The old joke is that a bishop need never again have a bad meal. True enough, but maybe the plenary meeting might be an occasion of restrained consumption. It would not be entirely untoward to have a fast day, with one bread-and-water meal and no alcohol served for the entire day.

Soutanes not suits. It makes a difference how people dress for work. The bishops in plenary meeting wear suits, looking en masse like a convention of undertakers, albeit with the pectoral crosses tucked into their jackets.

The recent synod of bishops in Rome offered a different model, with bishops wearing their soutanes, or cassocks, trimmed out in purple. The full filettata with sash and skullcap is not necessary; a simple black cassock would do, as, say, Cardinal Joseph Ratzinger used to wear to work each day.

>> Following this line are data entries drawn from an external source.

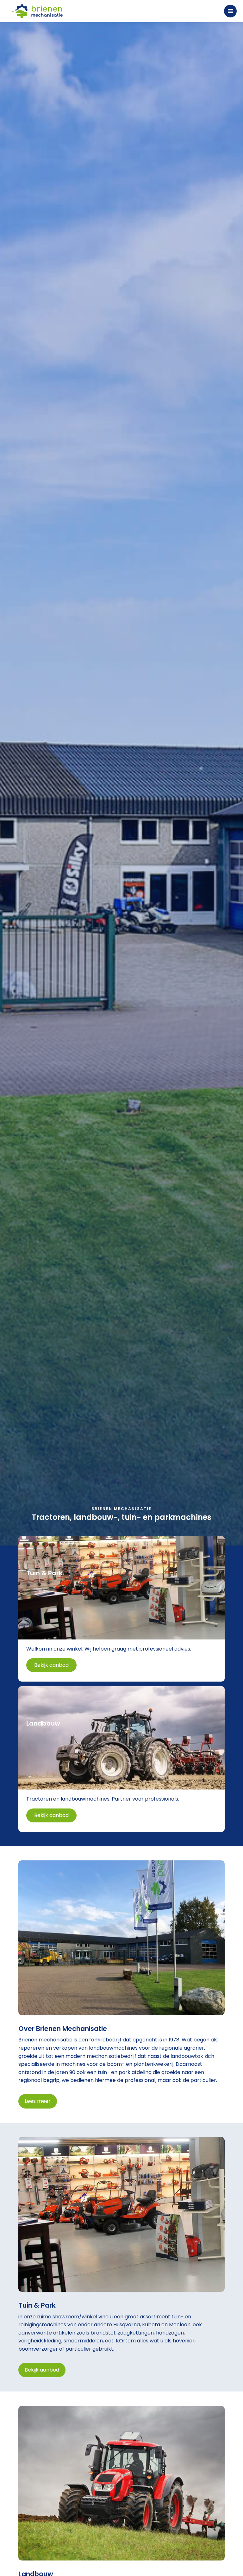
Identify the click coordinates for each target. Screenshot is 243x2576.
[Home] (37, 11)
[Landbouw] (121, 1759)
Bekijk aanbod (42, 2369)
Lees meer (38, 2101)
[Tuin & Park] (121, 1609)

This would be a bit delicate at the moment, as Pope Francis has let it be known that he prefers the worldly business suit to the ecclesial cassock in his presence, which used to be strict protocol for clerics. But the new corporate model has only been enforced at meetings of the council of cardinals — with the praiseworthy exception of Cardinal Sean O’Malley of Boston, who wears his Franciscan habit — and the synod of bishops proceeded according to the older style.

The Church, better than others, knows the value of vesture in shaping how we think and act. It is, indeed, one of the most prominent manifestations of culture. Changing one’s clothes is easier than changing a culture, but the former is a powerful means to changing the latter.

Father Raymond J. de Souza is the editor in chief of Convivium magazine.